* What needs to be done
Count the lines below containing "will"; state the number only.

* Task input
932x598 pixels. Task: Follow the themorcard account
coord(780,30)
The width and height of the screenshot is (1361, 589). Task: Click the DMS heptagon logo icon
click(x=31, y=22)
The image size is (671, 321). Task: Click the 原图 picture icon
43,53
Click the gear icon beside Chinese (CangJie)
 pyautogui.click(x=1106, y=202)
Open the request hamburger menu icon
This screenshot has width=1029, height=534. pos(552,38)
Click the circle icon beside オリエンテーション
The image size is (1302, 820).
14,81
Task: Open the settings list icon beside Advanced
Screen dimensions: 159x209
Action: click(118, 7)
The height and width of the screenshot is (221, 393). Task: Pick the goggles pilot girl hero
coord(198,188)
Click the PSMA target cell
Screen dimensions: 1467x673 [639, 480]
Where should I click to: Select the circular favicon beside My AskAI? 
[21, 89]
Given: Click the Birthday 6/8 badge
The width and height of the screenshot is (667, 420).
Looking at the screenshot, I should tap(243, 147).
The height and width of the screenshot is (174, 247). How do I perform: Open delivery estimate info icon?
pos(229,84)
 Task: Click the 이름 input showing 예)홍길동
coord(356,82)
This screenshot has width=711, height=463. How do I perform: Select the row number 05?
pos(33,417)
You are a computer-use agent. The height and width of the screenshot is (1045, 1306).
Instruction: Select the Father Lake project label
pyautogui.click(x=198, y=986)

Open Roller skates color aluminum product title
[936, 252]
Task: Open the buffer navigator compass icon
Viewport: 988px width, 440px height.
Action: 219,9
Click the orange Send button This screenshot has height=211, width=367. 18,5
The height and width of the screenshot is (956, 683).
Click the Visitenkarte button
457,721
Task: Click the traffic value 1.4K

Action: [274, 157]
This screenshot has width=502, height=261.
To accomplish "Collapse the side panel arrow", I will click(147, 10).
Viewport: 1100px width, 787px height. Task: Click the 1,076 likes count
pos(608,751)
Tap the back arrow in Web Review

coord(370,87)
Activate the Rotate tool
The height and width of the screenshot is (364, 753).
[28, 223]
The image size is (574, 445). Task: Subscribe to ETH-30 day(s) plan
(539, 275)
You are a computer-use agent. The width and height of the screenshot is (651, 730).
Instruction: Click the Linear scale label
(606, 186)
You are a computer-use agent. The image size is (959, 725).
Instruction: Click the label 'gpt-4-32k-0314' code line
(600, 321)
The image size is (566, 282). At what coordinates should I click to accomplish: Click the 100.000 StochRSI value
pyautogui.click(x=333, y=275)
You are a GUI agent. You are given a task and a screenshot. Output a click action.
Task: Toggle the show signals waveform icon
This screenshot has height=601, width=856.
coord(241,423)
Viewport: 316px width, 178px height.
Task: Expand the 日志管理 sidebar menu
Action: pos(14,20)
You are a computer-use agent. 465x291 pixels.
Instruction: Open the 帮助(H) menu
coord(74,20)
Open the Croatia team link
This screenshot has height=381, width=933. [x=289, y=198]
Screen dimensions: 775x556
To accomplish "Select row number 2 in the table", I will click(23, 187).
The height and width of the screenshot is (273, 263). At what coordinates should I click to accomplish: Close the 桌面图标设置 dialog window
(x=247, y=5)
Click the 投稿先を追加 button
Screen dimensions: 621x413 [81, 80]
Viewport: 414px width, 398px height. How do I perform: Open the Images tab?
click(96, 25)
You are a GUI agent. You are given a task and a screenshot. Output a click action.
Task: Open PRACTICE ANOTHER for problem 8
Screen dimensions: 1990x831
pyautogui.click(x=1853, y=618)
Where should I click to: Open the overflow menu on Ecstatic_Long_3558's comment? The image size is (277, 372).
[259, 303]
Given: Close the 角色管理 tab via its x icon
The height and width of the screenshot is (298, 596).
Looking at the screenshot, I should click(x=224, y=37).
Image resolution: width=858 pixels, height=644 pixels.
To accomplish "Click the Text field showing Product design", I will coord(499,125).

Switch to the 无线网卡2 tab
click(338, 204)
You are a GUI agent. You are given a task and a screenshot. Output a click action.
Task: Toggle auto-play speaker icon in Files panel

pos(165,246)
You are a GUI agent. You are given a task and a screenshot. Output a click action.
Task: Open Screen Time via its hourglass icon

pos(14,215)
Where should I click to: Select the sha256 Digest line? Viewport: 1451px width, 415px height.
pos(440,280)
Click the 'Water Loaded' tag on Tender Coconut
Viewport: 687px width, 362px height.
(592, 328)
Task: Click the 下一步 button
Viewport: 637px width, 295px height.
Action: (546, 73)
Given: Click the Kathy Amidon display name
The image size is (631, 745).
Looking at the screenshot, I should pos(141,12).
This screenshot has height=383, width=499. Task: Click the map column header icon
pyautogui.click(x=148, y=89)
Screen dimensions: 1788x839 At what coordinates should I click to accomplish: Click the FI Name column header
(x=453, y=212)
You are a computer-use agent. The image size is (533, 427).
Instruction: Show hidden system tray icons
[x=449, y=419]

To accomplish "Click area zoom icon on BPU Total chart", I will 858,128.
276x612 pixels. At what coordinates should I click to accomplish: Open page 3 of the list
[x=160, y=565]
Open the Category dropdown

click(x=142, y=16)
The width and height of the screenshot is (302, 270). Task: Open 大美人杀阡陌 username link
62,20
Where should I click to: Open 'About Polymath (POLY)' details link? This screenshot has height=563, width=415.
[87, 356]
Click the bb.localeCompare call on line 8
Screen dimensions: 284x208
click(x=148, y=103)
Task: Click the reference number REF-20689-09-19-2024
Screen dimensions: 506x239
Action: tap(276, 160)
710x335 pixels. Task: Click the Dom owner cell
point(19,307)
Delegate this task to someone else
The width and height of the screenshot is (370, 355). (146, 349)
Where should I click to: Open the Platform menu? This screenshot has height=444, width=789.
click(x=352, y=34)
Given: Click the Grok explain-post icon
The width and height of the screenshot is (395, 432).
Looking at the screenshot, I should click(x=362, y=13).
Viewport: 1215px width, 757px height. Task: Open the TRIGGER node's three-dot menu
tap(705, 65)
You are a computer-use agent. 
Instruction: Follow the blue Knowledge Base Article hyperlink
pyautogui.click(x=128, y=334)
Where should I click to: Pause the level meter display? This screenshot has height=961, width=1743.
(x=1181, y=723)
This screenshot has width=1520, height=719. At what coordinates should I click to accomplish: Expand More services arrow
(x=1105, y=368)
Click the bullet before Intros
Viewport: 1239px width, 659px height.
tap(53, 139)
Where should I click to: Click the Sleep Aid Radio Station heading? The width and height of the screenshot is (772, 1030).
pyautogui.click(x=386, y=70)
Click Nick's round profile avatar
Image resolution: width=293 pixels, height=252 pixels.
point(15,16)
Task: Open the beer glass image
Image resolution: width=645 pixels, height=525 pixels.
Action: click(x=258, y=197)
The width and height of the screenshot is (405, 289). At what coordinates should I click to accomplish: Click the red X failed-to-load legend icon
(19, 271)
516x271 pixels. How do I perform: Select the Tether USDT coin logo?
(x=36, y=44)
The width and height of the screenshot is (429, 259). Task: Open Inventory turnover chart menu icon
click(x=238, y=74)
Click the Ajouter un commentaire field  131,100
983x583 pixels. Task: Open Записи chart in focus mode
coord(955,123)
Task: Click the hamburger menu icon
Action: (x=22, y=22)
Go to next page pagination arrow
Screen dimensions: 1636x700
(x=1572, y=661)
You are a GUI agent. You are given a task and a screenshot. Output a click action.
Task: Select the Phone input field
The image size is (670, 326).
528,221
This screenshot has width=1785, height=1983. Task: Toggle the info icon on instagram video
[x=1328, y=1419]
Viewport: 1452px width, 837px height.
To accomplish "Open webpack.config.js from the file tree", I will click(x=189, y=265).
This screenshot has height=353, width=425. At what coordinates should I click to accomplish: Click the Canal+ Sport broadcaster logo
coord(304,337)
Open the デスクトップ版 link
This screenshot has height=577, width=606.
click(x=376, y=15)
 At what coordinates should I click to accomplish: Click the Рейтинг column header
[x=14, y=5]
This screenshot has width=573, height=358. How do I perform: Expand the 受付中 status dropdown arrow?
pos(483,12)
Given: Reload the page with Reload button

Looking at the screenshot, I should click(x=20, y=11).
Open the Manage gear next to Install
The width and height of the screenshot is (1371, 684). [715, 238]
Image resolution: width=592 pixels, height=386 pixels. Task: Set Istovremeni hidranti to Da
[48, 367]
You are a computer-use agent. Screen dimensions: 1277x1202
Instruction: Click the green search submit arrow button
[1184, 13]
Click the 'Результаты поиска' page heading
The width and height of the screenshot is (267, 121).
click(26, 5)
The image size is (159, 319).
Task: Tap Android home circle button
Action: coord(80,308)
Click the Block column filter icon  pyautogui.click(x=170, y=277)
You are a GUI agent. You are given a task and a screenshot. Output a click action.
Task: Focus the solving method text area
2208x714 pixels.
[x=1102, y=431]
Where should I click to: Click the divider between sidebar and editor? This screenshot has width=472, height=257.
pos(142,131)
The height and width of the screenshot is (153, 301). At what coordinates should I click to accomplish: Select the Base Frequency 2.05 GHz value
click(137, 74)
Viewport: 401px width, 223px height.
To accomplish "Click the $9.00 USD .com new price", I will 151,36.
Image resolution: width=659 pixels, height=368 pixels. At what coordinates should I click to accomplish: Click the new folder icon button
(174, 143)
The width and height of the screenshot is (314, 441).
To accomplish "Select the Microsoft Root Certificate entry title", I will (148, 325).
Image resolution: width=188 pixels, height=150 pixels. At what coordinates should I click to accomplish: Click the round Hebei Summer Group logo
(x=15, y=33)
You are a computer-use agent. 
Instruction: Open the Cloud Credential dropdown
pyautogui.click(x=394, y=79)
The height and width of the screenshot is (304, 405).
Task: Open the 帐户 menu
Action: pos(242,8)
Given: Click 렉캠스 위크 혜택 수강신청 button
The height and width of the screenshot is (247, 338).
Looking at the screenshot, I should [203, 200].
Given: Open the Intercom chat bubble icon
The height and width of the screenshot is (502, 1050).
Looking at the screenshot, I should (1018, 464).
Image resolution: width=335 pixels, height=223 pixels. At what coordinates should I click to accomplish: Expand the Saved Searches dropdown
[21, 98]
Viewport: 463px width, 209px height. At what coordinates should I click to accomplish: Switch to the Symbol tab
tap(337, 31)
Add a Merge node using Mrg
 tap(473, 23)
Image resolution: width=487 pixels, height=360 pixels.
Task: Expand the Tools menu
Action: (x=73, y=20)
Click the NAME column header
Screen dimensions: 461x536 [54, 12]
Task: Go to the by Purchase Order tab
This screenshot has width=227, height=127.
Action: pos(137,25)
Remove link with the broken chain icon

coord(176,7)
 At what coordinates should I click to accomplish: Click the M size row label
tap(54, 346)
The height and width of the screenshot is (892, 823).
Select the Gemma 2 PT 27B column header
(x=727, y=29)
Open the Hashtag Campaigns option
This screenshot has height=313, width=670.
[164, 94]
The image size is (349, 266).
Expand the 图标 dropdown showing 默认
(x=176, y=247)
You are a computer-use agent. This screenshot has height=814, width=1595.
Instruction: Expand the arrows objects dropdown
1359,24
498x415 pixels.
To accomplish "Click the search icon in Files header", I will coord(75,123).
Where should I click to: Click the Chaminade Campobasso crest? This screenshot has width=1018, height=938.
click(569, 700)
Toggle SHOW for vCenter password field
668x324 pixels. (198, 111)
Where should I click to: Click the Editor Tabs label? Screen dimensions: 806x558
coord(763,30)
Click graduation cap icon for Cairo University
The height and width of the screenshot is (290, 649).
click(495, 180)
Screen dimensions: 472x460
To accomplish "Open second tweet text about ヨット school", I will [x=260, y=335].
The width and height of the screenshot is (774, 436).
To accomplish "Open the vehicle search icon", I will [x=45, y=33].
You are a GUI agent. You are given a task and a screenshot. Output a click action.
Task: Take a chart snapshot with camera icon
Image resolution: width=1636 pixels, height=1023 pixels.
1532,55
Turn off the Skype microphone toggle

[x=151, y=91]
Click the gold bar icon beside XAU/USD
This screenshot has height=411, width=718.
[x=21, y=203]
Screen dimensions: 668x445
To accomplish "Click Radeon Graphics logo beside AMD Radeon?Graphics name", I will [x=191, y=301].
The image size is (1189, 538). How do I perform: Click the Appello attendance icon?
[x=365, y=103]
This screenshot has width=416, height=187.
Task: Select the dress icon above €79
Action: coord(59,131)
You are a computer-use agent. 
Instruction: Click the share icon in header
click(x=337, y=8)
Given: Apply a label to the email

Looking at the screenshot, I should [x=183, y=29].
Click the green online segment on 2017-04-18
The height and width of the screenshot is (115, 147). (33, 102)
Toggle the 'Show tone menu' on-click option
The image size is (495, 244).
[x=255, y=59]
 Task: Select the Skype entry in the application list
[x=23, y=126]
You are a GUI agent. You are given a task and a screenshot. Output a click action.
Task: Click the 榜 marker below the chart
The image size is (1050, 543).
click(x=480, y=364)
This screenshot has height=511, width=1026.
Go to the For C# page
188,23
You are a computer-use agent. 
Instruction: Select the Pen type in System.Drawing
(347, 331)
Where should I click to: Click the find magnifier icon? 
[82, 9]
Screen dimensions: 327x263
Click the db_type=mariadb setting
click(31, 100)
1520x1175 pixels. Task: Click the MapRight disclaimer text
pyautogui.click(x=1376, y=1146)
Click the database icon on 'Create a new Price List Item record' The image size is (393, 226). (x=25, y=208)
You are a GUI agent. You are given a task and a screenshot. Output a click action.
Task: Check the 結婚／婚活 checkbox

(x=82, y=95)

* Response below
11